Convert a long-format VR dataset into the list structure expected by the Stan model shipped with the package.

The Stan model expects one row per cell: region x time x age x sex x cause.

The minimal required columns are:

  • region, time, age, sex, cause: identifiers

  • y: observed VR counts (integer, can be NA)

  • exposure: person-time at risk (numeric, > 0). If exposure is absent, pop is used as a fallback.

  • conflict: conflict intensity proxy (numeric)

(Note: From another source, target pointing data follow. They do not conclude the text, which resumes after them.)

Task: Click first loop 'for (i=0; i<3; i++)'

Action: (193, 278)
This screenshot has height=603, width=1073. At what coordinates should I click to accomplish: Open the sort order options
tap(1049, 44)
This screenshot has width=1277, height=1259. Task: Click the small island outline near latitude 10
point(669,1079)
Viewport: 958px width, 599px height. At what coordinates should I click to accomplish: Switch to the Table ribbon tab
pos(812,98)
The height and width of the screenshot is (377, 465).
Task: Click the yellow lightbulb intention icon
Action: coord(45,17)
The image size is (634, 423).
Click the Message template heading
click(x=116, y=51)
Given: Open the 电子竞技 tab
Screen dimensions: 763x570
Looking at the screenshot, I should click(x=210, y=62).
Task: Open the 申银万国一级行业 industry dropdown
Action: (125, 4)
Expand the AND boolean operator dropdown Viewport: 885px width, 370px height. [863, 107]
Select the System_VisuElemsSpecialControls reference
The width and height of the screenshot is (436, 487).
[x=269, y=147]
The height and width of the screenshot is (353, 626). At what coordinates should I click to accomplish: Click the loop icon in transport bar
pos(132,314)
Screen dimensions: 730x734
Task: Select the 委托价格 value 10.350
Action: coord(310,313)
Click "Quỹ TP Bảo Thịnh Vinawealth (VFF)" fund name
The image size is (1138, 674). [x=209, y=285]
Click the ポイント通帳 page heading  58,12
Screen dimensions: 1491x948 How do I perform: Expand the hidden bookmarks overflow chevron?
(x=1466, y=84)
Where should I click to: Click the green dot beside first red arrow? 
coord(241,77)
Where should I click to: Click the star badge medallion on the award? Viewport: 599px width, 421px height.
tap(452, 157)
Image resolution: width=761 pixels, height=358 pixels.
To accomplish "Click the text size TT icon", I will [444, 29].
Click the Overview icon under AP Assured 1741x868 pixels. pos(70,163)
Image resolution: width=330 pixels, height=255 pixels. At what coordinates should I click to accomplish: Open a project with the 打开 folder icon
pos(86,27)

Additional covariates can be included via mortality_covariates and reporting_covariates.

Usage

vrc_standata(
  data,
  t0,
  mortality_covariates = NULL,
  reporting_covariates = NULL,
  mortality_conflict = c("fixed", "region"),
  reporting_conflict = c("fixed", "region"),
  mortality_time = c("national", "region"),
  reporting_time = c("national", "region"),
  standardise = TRUE,
  scale_binary = FALSE,
  drop_na_y = TRUE,
  duplicates = c("error", "sum"),
  priors = NULL,
  prior_PD = FALSE,
  age_drop_cause = NULL
)

Arguments

data

A data.frame in VR long format.

t0

Conflict start time. May be an integer index, or a value that matches a value in data$time.

mortality_covariates

Optional formula specifying additional covariates for the mortality (log-rate) component, excluding conflict.

reporting_covariates

Optional formula specifying additional covariates for the reporting (logit-completeness) component, excluding conflict.

mortality_conflict

How to model the conflict effect in the mortality component. Use "fixed" (default) for one effect shared across regions, or "region" for partial pooling (random slopes) by region.

reporting_conflict

How to model the conflict effect in the reporting component. Use "fixed" (default) for one effect shared across regions, or "region" for partial pooling (random slopes) by region.

mortality_time

How to model time variation in the mortality component. "national" uses a single random walk shared across regions; "region" adds region-specific random walk deviations around the national trend.

reporting_time

How to model time variation in the reporting component. "national" uses a single random walk shared across regions; "region" adds region-specific random walk deviations around the national trend.

standardise

Logical. If TRUE (recommended), standardise conflict and any covariate columns produced by the formulas.

scale_binary

Logical. If TRUE, binary dummy columns in model matrices are also standardised. Defaults to FALSE.

drop_na_y

Logical. If TRUE (default), rows with missing y are removed.

duplicates

How to handle duplicate identifier rows. One of "error" (default) or "sum".

priors

Optional prior specification created by vrc_priors(). If NULL (default), uses vrc_priors() with package defaults.

prior_PD

Logical. If TRUE, Stan ignores the likelihood and samples from the prior. Useful for prior predictive checks.

age_drop_cause

Which cause should the age reporting breakdown occur in. Defaults to NULL which uses 2nd cause or the first if there is only one.

Value

A list with components:

  • standata: list passed to Stan

  • df: processed data used for fitting (subset if drop_na_y)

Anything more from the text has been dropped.